◆ Document segment ◆
▼

A pattern similar to Egypt prevails here, wherein outsiders usually dominate when the total N of tweets tops about 1,000.


This archive again displays the by-now familiar pattern, with the major difference being that regional tweets often exceed local tweets. This is most likely due to Yemen’s low internet penetration (1.8%).

#algeria and #morocco are very similar, so I’ll present them next:

The final hashtag archive in this post is for #feb14 (Bahrain), which unfortunately is rather incomplete. But once again, outsiders outnumber locals and regionals at higher total Ns, while locals take over at lower Ns.

I am still working on creating a comparable chart for the #libya archive, but it is difficult to apply the country filters to such a large N of unique users. A preliminary analysis of its first five days (5/16-5/20) that I presented at the Theorizing the Web conference last month showed that as the total N of tweets increased, the proportion of tweets from Libya decreased. With a net penetration rate of only 5.5%, it would not be surprising to discover that the entire hashtag followed the established pattern.

What does it all mean?

The evidence from the hashtags analyzed here indicates that, at least in the early days of the Arab Spring, Twitter served primarily as a platform for communication by international observers about the events. There is also limited evidence of a pan-Arabic public conversation within these hashtags, but this is not their primary purpose. Both phenomena are definitely episodic and appear strongly event-driven. As in the Iranian protests of 2009, Twitter seems to fall into Aday et al.’s (2010) “external attention” category of new media roles.

Of course, this doesn’t necessarily mean that Twitter use is politically inconsequential. Attentive global citizens and diasporic populations could, for example, use it to promote action opportunities to sympathetic followers. They may also retweet content from local users liberally, thus amplifying the latter’s voices beyond what the above charts imply. For that matter, local users themselves may find these hashtags useful for sharing and verifying local news at times when they are not swamped by outsiders. Answering questions like these will require textual analysis, and it is unlikely that automated methods will suffice (except for the RT question). I’m envisioning lots of content analysis, translation from Arabic and French, and input from subject matter experts in my future…

A few caveats about this data are in order. First, they do not include all tweets posted to the hashtags for the given time periods. TwapperKeeper functions by drawing samples from the Twitter search API, so there is no way to know exactly how many tweets were posted without access to the definitive Twitter-hosted databases. Second, like any continuously-running software program, TwapperKeeper can fail, as can be seen in the chart gaps above. The reason I chose to analyze #feb14 and not #bahrain is that the TK archive for the latter contains a two-week gap that included the “official” start date of the protest, February 14. Third, it is possible that other hashtags not analyzed here served different functions. Some MENA hashtags have Arabic titles, and it seems unlikely that these would fall under the external attention banner. I have archives of some of these for Egypt and am interested in collaborating with an Arabic-speaking expert to interpret them. Fourth, other social media services such as Facebook may serve different protest-related functions, depending on the country’s level of net penetration and service diffusion.

Then there is the question of whether the authors’ stated locations are accurate. Critics of my method will probably hasten to point out that many Twitter users changed their locations to “Iran” during the 2009 protests in that country. If this phenomenon occurred to any significant extent during the Arab Spring protests, it would significantly reduce the value of the current research enterprise. However, there are several reasons I doubt this to be the case. For one, to my knowledge there was no high-profile campaign to convince Twitter users to change their locations to any given Arab Spring country. With simultaneous protests ongoing in multiple countries, such a campaign (if it existed) would either have had to target one country or spread itself among more, either way diluting its overall impact. Also, my country filters included many city names, which outsiders would be unlikely to know offhand. Finally, if large numbers of international users had changed their locations to the protest countries, the filters probably would have identified far more users as local than they did. The fact that comparatively few users self-identified as local strongly suggests that the Iran strategy was not widespread in this case.

▲

◆ Exercise instructions ◆
Substitute "local users" for "locals" in the part of the Arab Spring hashtag analysis starting with "#algeria and #morocco" and going on through "it all mean?", then give that part again. The entries after this point are separate material with no connection to the Arab Spring hashtag analysis.

◆ Extracted data ◆
▼

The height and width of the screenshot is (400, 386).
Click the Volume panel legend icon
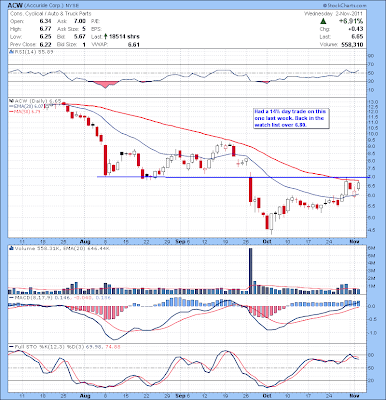click(11, 248)
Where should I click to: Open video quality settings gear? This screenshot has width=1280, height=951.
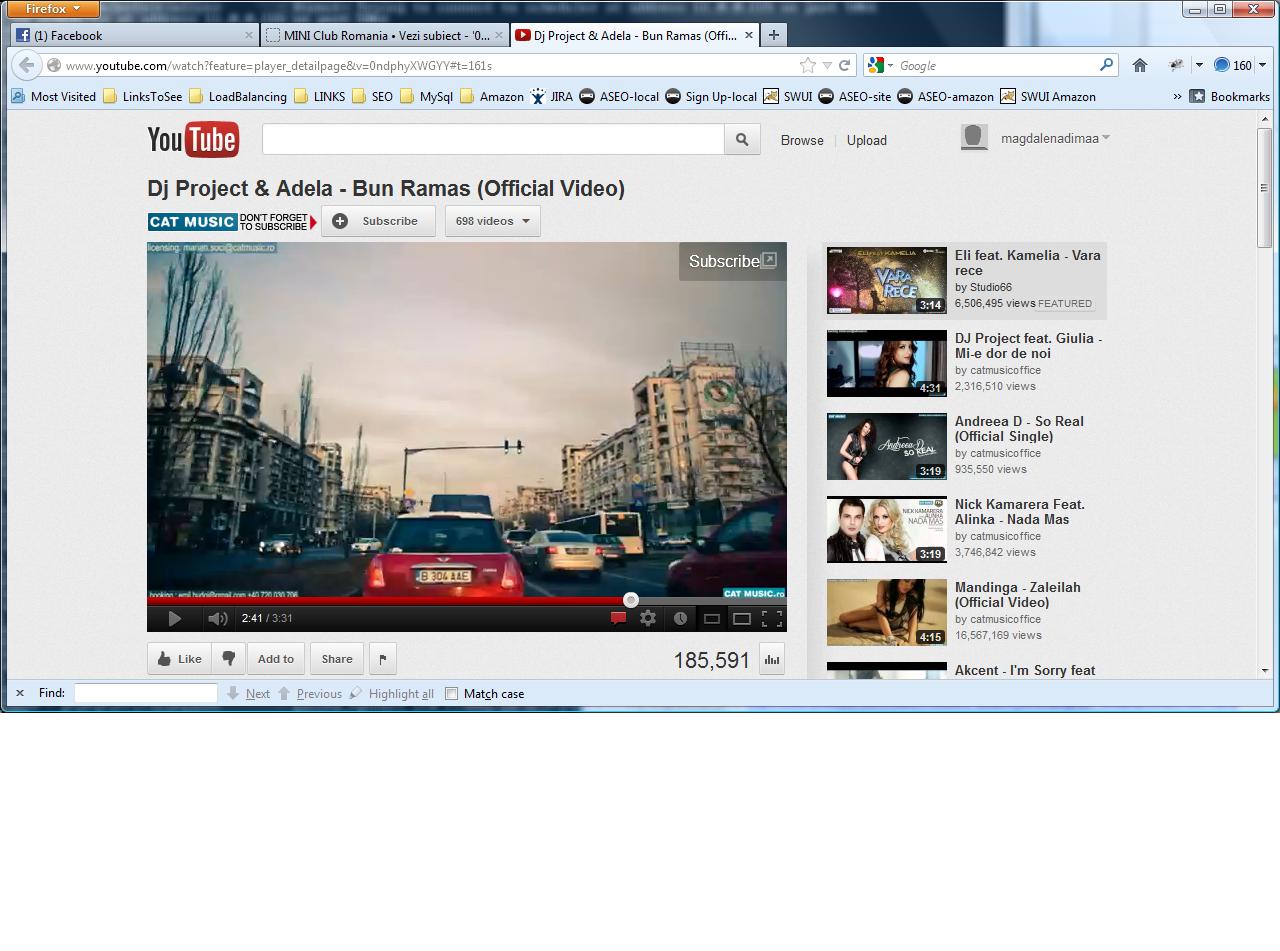pos(648,619)
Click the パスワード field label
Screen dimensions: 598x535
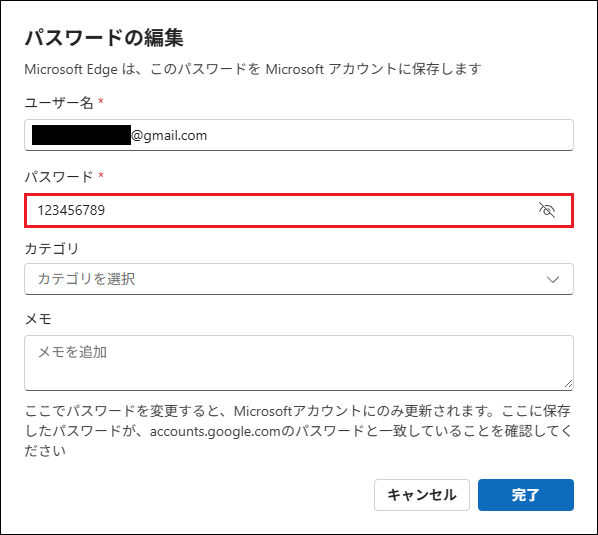pos(59,177)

▲

◆ Expected answer ◆
#algeria and #morocco are very similar, so I’ll present them next:

The final hashtag archive in this post is for #feb14 (Bahrain), which unfortunately is rather incomplete. But once again, outsiders outnumber local users and regionals at higher total Ns, while local users take over at lower Ns.

I am still working on creating a comparable chart for the #libya archive, but it is difficult to apply the country filters to such a large N of unique users. A preliminary analysis of its first five days (5/16-5/20) that I presented at the Theorizing the Web conference last month showed that as the total N of tweets increased, the proportion of tweets from Libya decreased. With a net penetration rate of only 5.5%, it would not be surprising to discover that the entire hashtag followed the established pattern.

What does it all mean?